Most importantly, the secretary added, “we will structure and pace reductions in the nation’s ground forces in such a way that they can surge, regenerate and mobilize capabilities needed for any contingency.”
Building in reversibility and the ability to quickly mobilize will be critical, he said.
“That means re-examining the mix of elements in the active and reserve components,” Panetta said. “It means maintaining a strong National Guard and Reserve. It means retaining a healthy cadre of experienced [noncommissioned officers] and midgrade officers, and preserving the health and viability of the nation’s defense industrial base.”
The strategy, Dempsey said, is sound.
“It ensures we remain the pre-eminent military in the world,” the chairman told reporters, “it preserves the talent of the all-volunteer force, it takes into account the lessons of the last 10 years of war, [and] it acknowledges the imperative of a global, networked and full-spectrum joint force.”
The strategy calls for innovation — new ways of operating and partnering, Dempsey said, adding that it rebalances the defense focus by region and mission and makes important investments in emerging and proven capabilities such as cyber and special operations.
“Fundamentally,” the chairman said, “our strategy has always been about our ability to respond to global contingencies wherever and whenever they happen. This does not change. We will always provide a range of options for our nation. We can and will always be able to do more than one thing at a time. More importantly, wherever we are confronted and in whatever sequence, we will win.”
All strategies accept some risk, he acknowledged.
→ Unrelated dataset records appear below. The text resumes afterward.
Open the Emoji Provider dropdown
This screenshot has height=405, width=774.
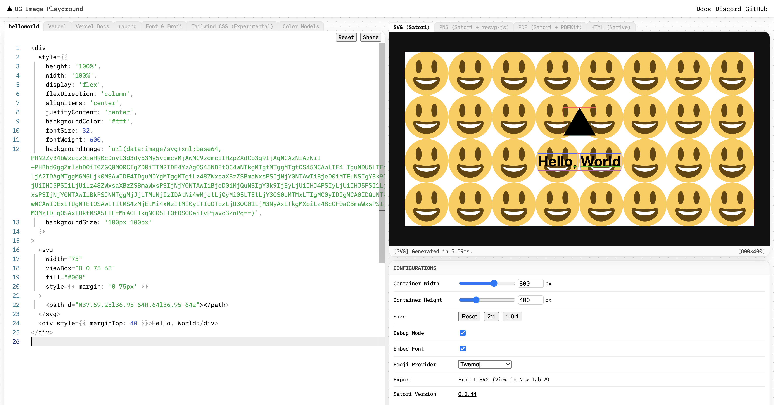(484, 364)
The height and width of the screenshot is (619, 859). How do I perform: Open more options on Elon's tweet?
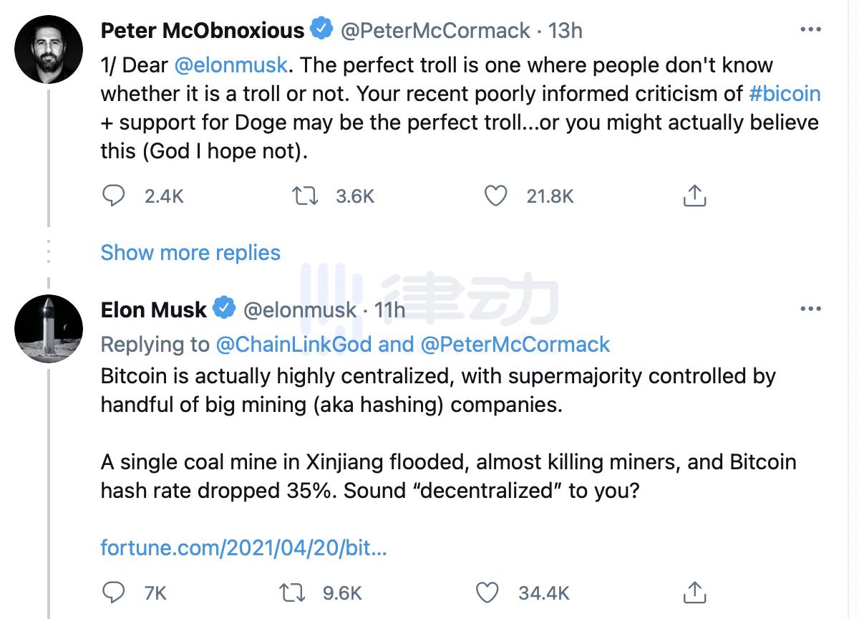pos(810,309)
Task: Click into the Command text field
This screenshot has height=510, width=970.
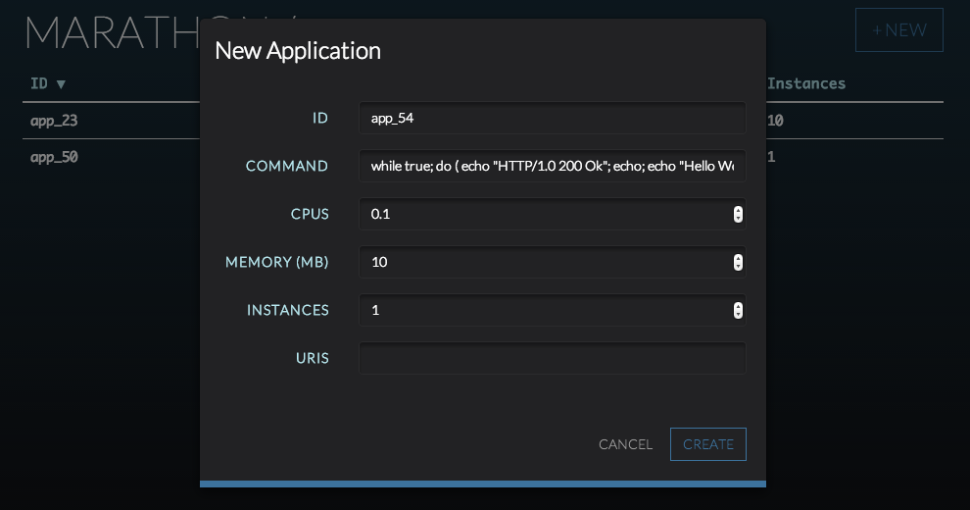Action: pos(552,166)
“Because we will be somewhat smaller, these risks will be measured in time and capacity,” the general said. “However, we have to be honest — we could face even greater risks if we did not change from our current approach.”
The outcome is not perfect, the chairman said, but “it gives us what we need — in this world and within this budget — to provide the best possible defense for our nation at a time of great transitions. It prepares us for what we anticipate needing in 2020.”
The nation faces a difficult fiscal situation and in many ways is at a crisis point, Panetta said.
“But I believe that in every crisis there is opportunity,” he added. “Out of this crisis, we have the opportunity to end the old ways of doing business and to build a modern force for the 21st century that can win today’s wars and successfully confront any enemy and respond to any threat and any challenge of the future.
“Our responsibility — my responsibility as secretary of defense — is to protect the nation’s security and to keep America safe,” he continued. “With this joint force, I am confident that we can effectively defend the United States of America.”